About this exercise: The records below must be returned exactly, with every picture left out.

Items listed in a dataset
☆ ☆ ☆ ☆
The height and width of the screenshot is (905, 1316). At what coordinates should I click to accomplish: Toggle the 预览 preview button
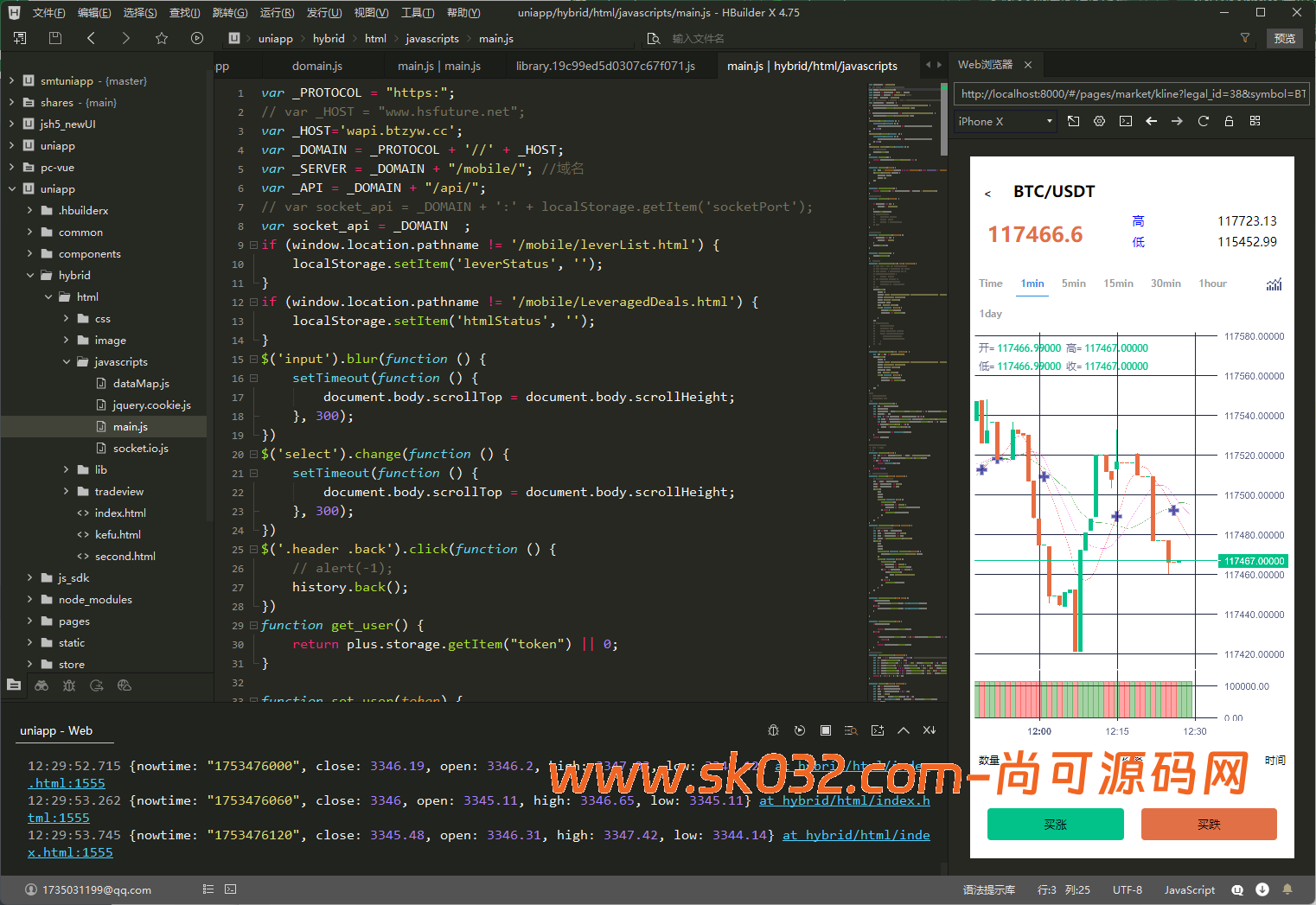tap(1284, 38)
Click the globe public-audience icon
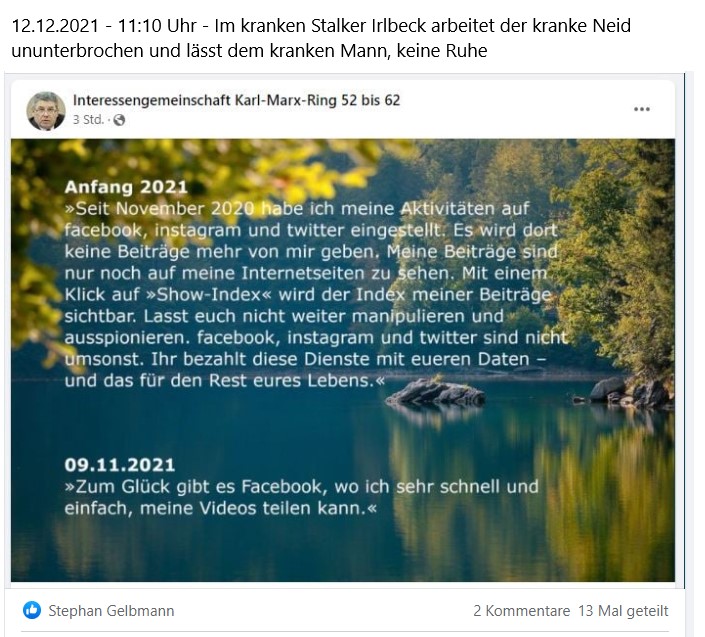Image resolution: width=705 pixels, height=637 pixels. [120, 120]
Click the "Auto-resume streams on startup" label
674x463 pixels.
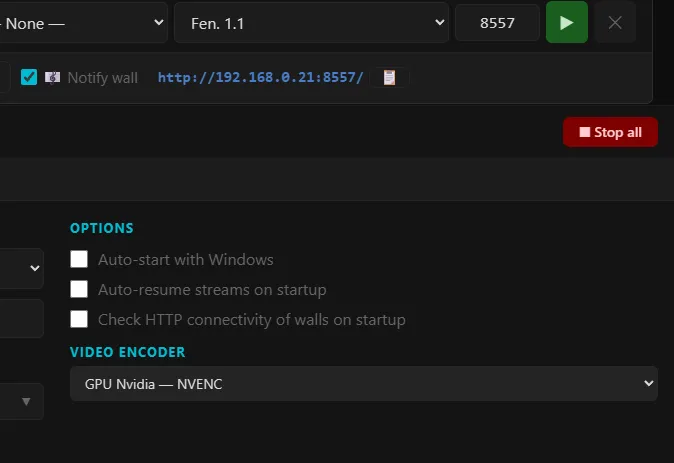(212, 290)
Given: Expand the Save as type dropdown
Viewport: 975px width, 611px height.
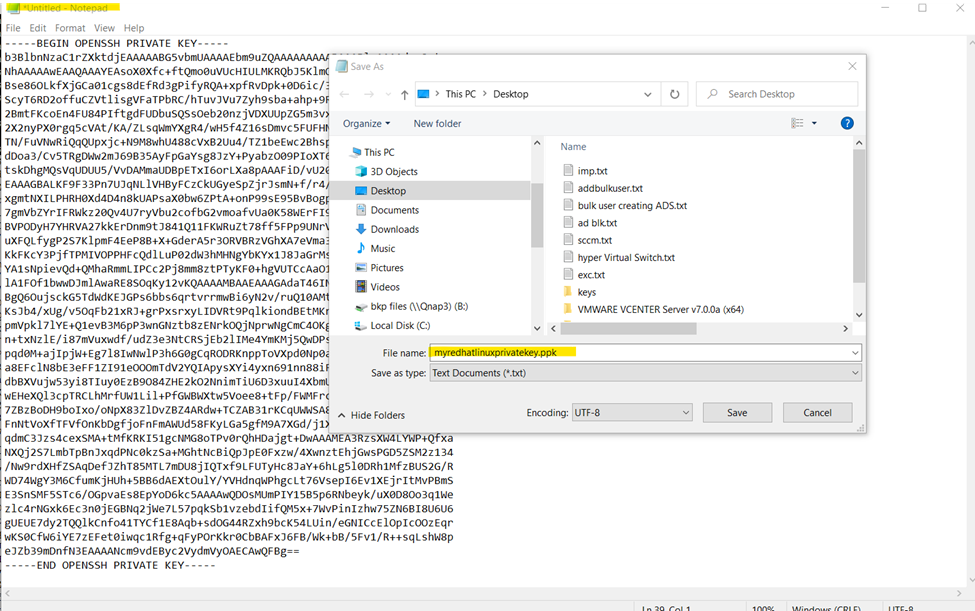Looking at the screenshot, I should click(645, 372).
☆ ☆ ☆ ☆
Problem solution:
The height and width of the screenshot is (905, 1316). At what coordinates should I click to accomplish: Toggle the 预览 preview button
tap(1284, 38)
Click the globe public-audience icon
Image resolution: width=705 pixels, height=637 pixels. [120, 120]
Click the "Auto-resume streams on startup" label
674x463 pixels.
(212, 290)
Given: Expand the Save as type dropdown
Viewport: 975px width, 611px height.
Looking at the screenshot, I should click(645, 372).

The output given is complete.